A while ago I bought an old Heath dummy load..... full of oil. My main concern was weather the oil in it contained PCB's. Being an  older item I couldn't be sure. Since there is no way to tell by color or oder I decided to research it furthur.
What I found was a couple simple tests that don't require any special equipment or chemicals and any one can do at home.

The first test is for PCB's in the oil, called a density test.
Put a few drops of the oil in question in a glass of water. If the oil floats or sperads out on the top of the water it's free of PCB's. If it sinks then the oil contains PCB's. Since PCB's are heavier than water they will sink. Mineral oil is lighter and will float. However if any are detected this test doesn't tell the concentration amount.

The second test is a chloring presence test. This test checks for chlorine in the oil to determine PCB presence.
This test is done by taking a piece of copper wire, dipping it into the oil and holding the wire over a flame such as a propane torch. Observe the color change of the flame. If the flame strarts to turn green or blue green then PCB's are present. If the flame remains orange none are present.

──────────

In the post on testing oil for PCBs, how would you say "Since PCB's are heavier than water they will sink." in Spanish?

## [Data entries]
──────────

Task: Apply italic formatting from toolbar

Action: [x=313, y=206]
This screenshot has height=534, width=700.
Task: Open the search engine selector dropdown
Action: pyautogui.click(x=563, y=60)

──────────

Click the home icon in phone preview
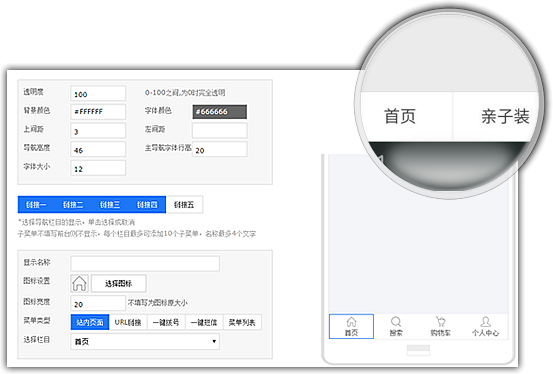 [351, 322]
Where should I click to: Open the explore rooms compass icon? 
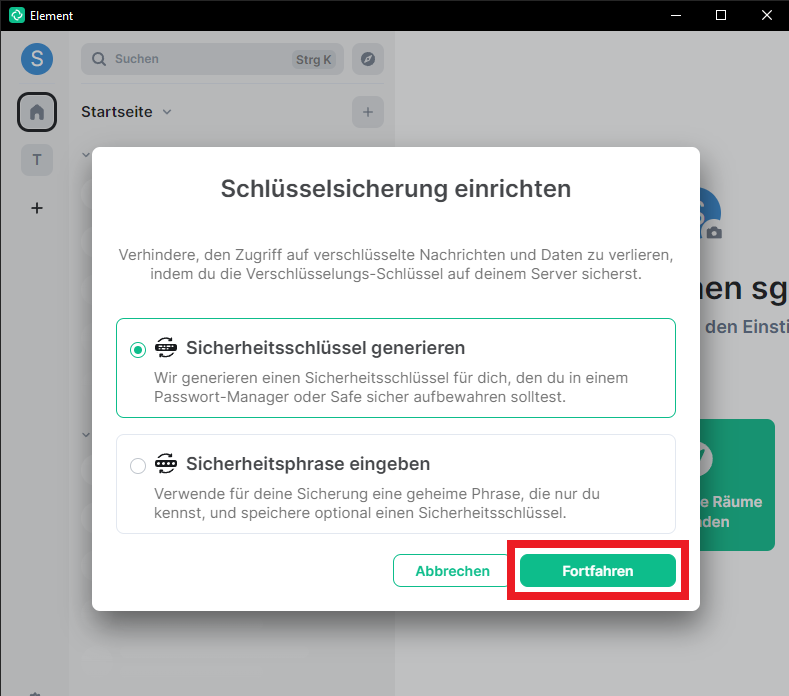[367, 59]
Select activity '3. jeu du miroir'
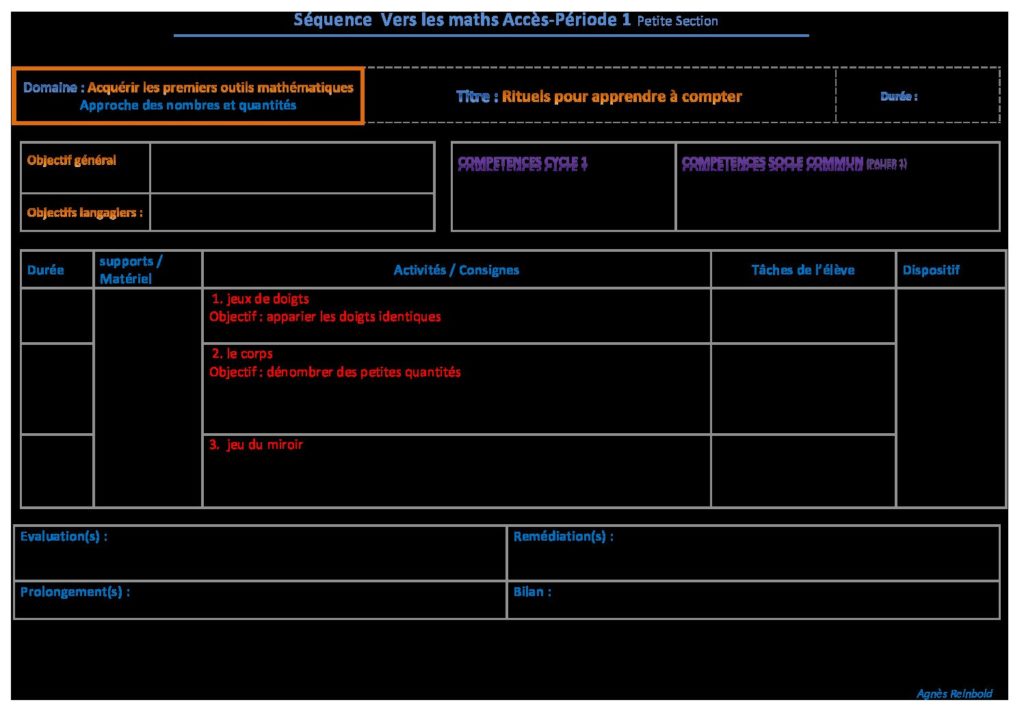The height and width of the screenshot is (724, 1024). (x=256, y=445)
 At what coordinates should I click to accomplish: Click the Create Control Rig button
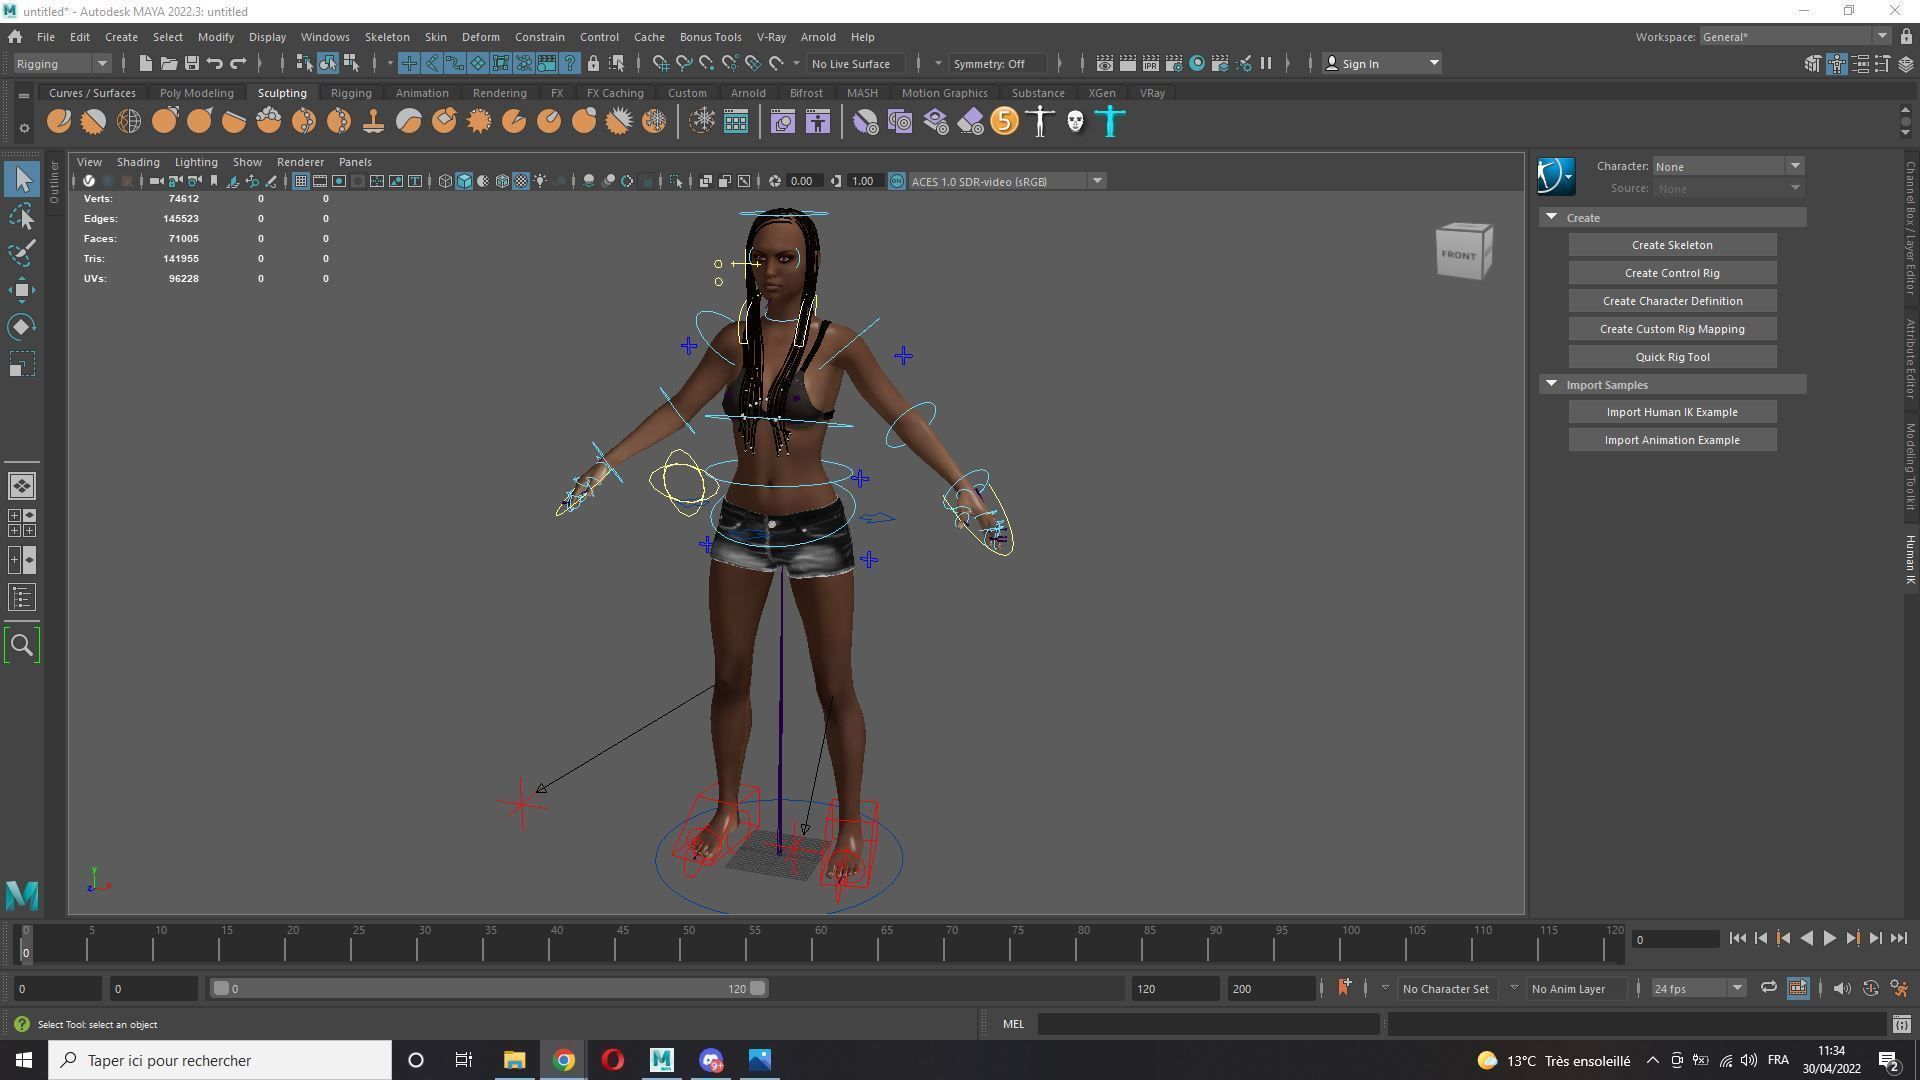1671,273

──────────

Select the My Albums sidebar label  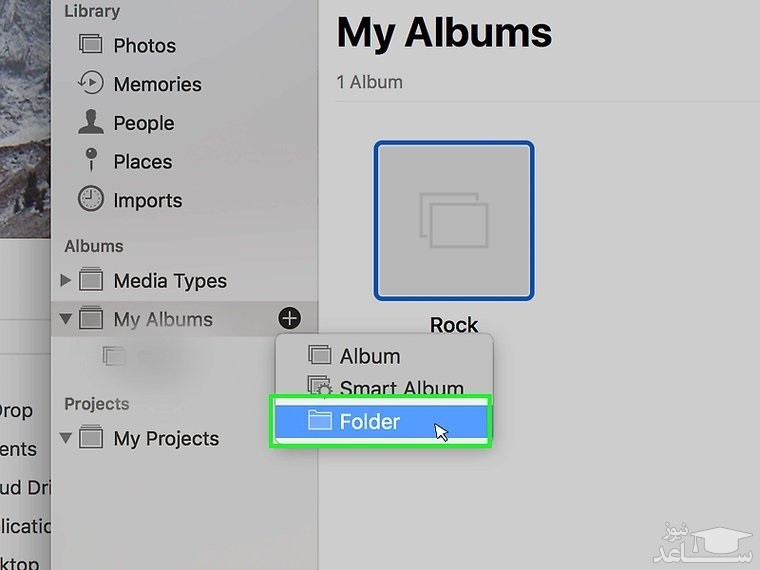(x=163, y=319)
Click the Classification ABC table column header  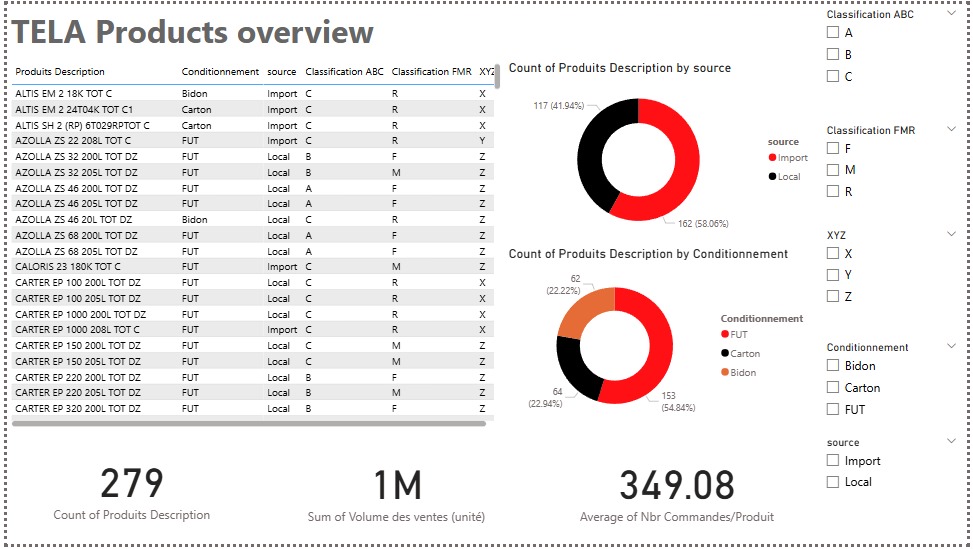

──────────

## [Solution to this task]
Como los PCB son más pesados que el agua, se hundirán.